Microlearning – What Is It and How Can It Benefit Your Company?

Jan 17, 20223 min read

Microlearning has been a learning and development buzzword this year, but what is it exactly? And how can it help your employees learn in a better, less disruptive way?

 

So, What is Microlearning?

Simply put, Microlearning is learning in small, manageable chunks, usually with the help of technology. The learner is usually in charge of their own learning schedule, and it works effectively both alone and alongside “macrolearning” techniques, such as classroom-based learning.

 

How Can it Benefit My Company?

The main feature of microlearning is that learning is split into pieces that can be accessed at any time. Not only does this allow the learner to fit learning around their work, eliminating the need for hours or days to be blocked off for learning, but it also means that learners can revisit topics at their leisure. Psychologist Hermann Ebbinghaus discovered that recall improves significantly when learning is revisited, and repetition can also encourage behaviour change.

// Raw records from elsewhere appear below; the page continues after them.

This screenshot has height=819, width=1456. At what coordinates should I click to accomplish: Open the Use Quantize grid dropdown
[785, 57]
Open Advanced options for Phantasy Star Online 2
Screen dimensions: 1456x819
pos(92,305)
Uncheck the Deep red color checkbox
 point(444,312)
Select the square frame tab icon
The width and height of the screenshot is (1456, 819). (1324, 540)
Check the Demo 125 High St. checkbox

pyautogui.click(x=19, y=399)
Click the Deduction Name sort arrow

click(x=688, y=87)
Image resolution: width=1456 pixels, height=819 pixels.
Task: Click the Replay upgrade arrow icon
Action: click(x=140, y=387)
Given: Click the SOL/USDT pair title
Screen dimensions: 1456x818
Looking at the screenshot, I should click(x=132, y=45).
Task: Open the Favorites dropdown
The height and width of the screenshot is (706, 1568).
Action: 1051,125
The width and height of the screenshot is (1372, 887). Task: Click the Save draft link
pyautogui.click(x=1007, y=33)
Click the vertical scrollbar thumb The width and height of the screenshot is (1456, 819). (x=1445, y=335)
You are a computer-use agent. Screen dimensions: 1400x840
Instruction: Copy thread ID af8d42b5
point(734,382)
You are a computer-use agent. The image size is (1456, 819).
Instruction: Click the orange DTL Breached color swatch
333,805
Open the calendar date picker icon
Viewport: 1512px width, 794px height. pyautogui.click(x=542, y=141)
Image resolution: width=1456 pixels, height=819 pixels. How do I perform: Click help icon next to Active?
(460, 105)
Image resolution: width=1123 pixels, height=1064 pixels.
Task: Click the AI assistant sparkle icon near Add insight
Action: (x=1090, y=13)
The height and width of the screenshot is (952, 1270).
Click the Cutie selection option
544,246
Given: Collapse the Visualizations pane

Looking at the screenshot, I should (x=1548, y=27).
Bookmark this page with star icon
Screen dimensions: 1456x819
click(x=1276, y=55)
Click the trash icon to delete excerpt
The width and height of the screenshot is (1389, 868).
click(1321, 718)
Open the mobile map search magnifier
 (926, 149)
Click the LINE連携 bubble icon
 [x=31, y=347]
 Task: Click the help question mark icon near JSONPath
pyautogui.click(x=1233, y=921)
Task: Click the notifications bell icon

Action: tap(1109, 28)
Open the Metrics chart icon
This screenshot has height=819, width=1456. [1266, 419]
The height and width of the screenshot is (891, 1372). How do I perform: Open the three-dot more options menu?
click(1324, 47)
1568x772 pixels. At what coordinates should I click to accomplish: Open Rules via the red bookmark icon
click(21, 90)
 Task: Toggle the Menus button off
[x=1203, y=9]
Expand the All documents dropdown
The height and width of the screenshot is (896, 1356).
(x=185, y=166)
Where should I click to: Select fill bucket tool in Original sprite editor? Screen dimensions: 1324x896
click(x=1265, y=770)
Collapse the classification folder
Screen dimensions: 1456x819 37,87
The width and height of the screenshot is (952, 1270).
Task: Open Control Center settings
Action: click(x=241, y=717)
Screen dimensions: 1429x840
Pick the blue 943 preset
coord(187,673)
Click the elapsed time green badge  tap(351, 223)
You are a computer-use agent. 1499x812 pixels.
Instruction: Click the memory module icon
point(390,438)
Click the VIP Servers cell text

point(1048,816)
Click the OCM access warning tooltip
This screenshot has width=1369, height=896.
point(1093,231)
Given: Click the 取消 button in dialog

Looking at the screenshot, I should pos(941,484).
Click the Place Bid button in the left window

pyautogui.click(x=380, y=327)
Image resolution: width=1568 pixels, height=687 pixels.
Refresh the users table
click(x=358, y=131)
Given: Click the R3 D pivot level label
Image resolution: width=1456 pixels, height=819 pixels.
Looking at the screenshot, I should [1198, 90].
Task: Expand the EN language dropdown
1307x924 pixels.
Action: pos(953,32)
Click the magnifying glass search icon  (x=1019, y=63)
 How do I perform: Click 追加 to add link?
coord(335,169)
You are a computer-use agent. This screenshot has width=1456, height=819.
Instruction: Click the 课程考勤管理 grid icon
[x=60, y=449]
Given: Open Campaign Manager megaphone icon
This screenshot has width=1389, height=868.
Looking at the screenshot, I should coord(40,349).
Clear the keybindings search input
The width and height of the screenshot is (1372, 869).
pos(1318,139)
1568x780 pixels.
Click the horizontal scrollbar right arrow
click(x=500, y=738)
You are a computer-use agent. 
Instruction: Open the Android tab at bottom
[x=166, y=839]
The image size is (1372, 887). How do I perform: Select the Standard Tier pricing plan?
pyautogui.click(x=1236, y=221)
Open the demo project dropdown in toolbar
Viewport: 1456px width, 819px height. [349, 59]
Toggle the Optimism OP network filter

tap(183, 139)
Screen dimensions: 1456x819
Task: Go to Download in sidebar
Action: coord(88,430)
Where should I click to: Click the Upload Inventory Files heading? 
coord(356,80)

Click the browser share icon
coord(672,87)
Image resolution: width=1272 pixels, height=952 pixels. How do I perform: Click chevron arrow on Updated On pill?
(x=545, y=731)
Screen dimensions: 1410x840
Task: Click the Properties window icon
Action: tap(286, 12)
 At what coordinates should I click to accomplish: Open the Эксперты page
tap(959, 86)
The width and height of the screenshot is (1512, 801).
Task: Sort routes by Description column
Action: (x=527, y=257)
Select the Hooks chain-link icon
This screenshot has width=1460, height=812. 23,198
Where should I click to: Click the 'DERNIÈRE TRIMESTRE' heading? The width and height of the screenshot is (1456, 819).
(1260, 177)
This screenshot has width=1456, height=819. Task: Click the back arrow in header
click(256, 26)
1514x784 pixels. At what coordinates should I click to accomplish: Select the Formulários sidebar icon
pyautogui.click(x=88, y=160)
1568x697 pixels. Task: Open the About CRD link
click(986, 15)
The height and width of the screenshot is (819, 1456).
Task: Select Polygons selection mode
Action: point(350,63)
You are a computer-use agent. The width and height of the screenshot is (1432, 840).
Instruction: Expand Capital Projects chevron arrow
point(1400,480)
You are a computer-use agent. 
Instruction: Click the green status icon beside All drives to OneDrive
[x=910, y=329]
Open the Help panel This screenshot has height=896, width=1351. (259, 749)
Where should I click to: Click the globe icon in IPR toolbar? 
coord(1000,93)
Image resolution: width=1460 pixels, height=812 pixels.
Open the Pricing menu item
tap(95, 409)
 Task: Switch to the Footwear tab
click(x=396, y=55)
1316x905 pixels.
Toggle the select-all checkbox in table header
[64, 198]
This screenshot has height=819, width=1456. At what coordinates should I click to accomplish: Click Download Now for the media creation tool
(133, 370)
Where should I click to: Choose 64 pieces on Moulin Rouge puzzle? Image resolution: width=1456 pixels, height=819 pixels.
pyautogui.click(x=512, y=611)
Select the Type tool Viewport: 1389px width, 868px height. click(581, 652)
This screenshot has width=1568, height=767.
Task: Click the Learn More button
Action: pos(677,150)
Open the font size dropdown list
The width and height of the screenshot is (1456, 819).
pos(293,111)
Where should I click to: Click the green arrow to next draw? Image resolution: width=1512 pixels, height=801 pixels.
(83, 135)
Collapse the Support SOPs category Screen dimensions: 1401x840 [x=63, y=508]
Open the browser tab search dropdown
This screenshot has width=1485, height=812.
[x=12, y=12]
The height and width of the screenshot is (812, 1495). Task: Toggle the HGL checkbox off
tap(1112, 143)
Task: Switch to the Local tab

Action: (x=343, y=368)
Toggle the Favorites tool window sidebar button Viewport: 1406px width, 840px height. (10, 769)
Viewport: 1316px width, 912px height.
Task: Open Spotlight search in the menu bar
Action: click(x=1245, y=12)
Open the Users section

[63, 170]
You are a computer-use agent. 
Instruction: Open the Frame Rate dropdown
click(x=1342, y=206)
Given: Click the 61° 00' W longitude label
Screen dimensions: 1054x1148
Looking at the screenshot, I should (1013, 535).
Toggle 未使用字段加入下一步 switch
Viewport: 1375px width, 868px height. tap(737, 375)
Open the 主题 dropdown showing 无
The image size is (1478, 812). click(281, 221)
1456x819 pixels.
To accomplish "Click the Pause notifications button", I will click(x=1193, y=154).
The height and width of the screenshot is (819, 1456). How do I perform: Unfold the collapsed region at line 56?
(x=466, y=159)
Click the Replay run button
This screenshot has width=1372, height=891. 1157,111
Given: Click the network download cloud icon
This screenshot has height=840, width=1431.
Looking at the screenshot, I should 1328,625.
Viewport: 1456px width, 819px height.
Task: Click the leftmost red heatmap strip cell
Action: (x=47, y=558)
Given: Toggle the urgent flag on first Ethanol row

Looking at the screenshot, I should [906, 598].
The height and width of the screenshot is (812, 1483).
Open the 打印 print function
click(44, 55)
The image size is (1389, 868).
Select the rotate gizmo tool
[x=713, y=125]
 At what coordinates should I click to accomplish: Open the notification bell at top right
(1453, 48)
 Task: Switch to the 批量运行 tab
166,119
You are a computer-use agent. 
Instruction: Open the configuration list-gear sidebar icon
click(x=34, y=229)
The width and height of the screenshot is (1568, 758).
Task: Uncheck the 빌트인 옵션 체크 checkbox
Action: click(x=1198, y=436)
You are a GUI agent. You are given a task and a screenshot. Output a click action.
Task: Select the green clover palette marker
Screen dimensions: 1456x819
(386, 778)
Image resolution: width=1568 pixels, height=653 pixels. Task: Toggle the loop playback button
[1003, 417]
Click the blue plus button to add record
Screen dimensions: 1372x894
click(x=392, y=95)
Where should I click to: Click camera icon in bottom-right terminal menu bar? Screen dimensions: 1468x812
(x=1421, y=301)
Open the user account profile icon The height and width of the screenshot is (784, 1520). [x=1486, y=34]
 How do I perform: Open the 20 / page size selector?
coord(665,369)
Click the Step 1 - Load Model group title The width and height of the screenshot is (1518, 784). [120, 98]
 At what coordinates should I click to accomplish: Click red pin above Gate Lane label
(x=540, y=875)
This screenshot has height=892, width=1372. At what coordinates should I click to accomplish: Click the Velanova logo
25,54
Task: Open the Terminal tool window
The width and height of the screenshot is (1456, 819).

Microlearning can also be done anywhere, which is useful for staff who are hard to pin down. Google claims that 80% of global workers are “deskless”, which can make it difficult to gather them together for classroom-based learning. Microlearning can be done individually, or in groups of any size, anywhere in the world. This means that geographically diverse companies can train all of their staff in the same way, with instant rollout across the world, delivered at a time that suits them.

 

Microlearning can be a very useful tool alongside macrolearning. For example, your learning plan could teach the wider concepts using classroom-based learning, and the details could be taught and reinforced over the following weeks through microlearning. This boosts knowledge retention, leading to more effective workers without sacrificing large amounts of time from their work day, as the work can be completed whenever they have a few minutes spare. The change of focus can actually help to improve efficiency once the learner returns to their work.